▶ [DIRECTIONS]
Copy out the material again word for word, starting at the line that contains "Where should I click to: Click the Select" and ending at the line that contains "point(747,475)", both included.

▶ [RECORD LIST]
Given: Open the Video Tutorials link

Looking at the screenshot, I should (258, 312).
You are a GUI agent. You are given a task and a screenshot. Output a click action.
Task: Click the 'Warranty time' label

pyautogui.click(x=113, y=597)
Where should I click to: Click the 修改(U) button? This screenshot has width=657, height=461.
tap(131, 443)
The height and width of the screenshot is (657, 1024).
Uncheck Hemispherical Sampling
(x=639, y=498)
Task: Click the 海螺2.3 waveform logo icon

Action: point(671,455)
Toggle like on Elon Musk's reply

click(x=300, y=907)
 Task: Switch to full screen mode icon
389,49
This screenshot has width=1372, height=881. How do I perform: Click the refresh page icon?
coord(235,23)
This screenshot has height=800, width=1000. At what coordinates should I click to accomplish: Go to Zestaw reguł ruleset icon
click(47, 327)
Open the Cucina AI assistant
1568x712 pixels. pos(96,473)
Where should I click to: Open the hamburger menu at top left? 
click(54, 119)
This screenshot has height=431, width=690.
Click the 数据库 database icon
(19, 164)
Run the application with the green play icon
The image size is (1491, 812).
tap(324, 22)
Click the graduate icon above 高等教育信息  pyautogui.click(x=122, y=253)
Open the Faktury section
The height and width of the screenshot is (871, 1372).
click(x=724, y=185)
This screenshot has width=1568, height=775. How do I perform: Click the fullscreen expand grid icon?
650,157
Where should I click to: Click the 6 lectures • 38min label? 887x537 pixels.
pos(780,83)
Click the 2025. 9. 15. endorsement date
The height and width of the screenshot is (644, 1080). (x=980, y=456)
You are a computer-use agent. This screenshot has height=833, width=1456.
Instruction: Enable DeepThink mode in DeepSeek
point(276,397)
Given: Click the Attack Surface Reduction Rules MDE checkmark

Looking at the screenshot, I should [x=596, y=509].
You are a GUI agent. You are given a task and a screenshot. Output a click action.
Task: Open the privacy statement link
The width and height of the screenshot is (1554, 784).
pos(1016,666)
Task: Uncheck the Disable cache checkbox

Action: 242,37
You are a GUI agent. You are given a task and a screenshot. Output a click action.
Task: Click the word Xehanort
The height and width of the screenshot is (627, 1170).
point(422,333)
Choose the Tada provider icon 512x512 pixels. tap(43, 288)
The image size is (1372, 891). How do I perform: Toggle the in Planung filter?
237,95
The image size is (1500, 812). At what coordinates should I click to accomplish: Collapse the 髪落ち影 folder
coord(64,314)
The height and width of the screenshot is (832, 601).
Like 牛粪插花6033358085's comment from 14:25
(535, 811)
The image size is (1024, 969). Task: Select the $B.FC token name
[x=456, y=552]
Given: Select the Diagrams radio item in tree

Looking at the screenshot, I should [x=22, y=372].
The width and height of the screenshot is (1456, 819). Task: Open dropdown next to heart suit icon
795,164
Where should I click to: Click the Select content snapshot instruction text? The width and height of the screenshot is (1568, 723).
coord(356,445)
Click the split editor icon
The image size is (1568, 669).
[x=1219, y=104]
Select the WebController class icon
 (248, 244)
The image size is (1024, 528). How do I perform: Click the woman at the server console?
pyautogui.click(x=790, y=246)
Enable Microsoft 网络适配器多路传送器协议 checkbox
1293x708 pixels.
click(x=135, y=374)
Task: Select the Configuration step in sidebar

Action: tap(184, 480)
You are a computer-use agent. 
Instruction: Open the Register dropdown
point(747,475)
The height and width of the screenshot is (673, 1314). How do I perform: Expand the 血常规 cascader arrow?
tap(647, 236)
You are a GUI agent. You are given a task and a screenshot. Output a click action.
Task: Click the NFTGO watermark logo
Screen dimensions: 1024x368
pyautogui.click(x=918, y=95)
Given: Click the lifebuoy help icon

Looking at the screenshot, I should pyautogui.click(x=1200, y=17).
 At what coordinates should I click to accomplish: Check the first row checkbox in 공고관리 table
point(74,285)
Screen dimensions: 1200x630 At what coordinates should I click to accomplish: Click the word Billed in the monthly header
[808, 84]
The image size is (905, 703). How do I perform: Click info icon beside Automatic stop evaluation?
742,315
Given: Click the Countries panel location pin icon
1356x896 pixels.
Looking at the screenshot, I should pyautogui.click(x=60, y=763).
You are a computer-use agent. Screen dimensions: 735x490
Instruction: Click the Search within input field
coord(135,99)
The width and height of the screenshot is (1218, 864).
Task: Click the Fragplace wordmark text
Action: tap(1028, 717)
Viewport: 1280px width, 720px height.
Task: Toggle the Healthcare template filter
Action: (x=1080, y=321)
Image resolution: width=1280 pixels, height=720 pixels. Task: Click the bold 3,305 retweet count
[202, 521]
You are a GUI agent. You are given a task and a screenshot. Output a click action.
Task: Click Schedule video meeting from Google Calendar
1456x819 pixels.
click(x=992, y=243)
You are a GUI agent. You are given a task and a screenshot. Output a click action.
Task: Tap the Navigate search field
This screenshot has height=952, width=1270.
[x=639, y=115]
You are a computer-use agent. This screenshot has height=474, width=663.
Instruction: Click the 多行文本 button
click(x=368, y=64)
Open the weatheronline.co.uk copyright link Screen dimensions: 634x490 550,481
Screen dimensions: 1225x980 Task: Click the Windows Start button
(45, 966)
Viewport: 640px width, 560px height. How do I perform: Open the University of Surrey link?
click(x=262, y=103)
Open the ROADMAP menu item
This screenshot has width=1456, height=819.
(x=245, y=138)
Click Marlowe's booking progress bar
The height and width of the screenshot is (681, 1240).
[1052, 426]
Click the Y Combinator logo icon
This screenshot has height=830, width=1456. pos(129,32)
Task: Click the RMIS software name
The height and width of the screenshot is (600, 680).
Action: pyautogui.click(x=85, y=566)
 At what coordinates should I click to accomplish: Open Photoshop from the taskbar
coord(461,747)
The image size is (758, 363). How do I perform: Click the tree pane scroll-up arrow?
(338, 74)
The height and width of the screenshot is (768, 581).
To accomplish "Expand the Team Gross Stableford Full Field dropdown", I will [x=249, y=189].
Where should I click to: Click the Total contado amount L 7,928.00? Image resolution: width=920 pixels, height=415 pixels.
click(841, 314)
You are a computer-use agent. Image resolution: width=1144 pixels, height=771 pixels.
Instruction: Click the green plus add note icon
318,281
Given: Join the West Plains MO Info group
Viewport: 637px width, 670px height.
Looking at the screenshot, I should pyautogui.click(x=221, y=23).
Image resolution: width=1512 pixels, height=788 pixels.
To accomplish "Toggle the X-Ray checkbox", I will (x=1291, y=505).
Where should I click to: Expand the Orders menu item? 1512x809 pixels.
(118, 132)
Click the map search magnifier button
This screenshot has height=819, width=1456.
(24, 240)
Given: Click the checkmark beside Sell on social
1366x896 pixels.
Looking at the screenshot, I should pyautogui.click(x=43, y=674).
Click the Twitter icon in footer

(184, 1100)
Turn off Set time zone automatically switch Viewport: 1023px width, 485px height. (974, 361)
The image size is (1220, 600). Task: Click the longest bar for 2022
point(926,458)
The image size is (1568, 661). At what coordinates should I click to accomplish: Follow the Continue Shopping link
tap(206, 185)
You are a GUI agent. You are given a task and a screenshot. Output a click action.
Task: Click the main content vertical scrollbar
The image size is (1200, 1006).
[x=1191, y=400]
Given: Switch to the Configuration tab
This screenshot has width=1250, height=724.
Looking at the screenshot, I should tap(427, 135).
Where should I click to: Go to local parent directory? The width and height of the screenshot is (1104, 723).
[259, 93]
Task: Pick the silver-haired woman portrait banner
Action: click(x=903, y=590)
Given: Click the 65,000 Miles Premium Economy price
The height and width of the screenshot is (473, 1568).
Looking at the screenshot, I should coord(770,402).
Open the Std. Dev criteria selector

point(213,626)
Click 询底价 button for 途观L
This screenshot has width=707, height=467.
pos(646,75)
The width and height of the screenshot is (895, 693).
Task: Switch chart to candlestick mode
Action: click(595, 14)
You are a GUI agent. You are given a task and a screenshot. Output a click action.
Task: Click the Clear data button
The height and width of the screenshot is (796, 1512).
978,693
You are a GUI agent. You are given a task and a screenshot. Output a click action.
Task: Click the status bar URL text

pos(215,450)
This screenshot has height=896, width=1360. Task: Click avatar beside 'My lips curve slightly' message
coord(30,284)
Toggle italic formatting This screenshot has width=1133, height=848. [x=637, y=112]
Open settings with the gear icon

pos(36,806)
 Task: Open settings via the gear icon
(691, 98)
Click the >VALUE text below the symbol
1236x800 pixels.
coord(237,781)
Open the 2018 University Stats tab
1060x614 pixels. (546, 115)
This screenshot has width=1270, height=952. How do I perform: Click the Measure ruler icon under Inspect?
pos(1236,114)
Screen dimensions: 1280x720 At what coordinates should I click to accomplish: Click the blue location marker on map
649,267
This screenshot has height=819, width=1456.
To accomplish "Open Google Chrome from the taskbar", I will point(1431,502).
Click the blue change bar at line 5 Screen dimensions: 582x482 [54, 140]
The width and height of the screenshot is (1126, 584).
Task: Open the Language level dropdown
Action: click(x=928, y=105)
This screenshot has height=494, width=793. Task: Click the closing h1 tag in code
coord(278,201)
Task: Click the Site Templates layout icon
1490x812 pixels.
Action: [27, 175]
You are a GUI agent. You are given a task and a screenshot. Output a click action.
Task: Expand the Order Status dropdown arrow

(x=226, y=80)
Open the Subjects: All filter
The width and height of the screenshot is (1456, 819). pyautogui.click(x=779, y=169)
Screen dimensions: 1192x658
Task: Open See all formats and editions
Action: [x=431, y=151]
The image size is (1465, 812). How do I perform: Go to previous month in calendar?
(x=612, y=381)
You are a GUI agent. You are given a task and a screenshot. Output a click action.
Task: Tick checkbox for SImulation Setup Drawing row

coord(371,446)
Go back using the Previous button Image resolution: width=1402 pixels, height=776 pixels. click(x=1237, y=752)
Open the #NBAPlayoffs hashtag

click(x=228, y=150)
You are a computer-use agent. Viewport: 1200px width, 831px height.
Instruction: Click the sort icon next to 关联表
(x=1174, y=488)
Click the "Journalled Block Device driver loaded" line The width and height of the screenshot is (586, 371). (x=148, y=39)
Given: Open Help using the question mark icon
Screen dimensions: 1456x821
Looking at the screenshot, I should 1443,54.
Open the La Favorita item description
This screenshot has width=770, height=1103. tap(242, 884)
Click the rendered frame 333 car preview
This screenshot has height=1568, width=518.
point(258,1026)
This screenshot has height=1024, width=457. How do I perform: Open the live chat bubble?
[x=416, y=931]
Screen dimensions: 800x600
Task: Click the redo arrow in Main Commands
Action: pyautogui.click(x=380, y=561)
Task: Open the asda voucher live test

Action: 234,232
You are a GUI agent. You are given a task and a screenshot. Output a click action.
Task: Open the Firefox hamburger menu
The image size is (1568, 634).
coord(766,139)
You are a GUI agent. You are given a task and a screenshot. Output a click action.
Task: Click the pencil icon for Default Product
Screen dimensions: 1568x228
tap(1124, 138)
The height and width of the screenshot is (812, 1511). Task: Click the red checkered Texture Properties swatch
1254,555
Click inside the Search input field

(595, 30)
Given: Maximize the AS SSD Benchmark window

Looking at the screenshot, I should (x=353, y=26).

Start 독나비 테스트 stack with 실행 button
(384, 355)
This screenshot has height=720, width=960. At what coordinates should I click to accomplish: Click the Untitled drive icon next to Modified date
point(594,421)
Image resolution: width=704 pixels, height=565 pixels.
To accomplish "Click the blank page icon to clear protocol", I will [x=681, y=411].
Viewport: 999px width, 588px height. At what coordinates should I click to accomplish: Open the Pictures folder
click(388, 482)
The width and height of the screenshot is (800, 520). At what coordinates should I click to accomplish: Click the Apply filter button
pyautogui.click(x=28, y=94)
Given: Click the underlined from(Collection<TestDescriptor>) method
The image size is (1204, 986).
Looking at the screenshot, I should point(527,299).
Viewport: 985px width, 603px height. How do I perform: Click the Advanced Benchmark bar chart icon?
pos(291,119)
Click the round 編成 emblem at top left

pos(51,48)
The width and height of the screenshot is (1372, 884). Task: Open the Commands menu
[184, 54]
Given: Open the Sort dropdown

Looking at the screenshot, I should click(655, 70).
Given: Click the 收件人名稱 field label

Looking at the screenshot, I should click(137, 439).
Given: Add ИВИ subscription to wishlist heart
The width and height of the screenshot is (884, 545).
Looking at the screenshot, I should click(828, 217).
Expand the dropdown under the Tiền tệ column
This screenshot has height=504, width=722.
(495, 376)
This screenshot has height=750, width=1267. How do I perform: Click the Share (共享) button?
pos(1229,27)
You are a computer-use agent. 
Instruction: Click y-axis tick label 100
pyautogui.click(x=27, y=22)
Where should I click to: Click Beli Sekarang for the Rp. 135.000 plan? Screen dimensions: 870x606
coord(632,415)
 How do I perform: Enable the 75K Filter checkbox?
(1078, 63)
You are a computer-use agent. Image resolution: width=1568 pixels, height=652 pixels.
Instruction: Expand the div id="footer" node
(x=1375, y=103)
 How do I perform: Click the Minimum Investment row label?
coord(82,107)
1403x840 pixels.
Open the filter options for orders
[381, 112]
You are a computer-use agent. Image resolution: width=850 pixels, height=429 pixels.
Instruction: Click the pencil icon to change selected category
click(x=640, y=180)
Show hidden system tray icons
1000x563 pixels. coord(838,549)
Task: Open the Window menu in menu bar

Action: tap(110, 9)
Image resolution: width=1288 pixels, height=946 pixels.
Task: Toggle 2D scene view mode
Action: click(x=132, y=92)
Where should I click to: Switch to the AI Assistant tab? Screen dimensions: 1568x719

▶ [WRITTEN RESPONSE]
Where should I click to: Click the Select content snapshot instruction text? The width and height of the screenshot is (1568, 723).
coord(356,445)
Click the split editor icon
The image size is (1568, 669).
[x=1219, y=104]
Select the WebController class icon
 (248, 244)
The image size is (1024, 528). How do I perform: Click the woman at the server console?
pyautogui.click(x=790, y=246)
Enable Microsoft 网络适配器多路传送器协议 checkbox
1293x708 pixels.
click(x=135, y=374)
Task: Select the Configuration step in sidebar

Action: tap(184, 480)
You are a computer-use agent. 
Instruction: Open the Register dropdown
point(747,475)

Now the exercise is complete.